Exercise directions:
Please show each line from the rows below that contains the word "Open".

Given information:
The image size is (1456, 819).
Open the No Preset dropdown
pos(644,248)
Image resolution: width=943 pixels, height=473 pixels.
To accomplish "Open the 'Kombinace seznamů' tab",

Written answer:
Open the No Preset dropdown
To accomplish "Open the 'Kombinace seznamů' tab",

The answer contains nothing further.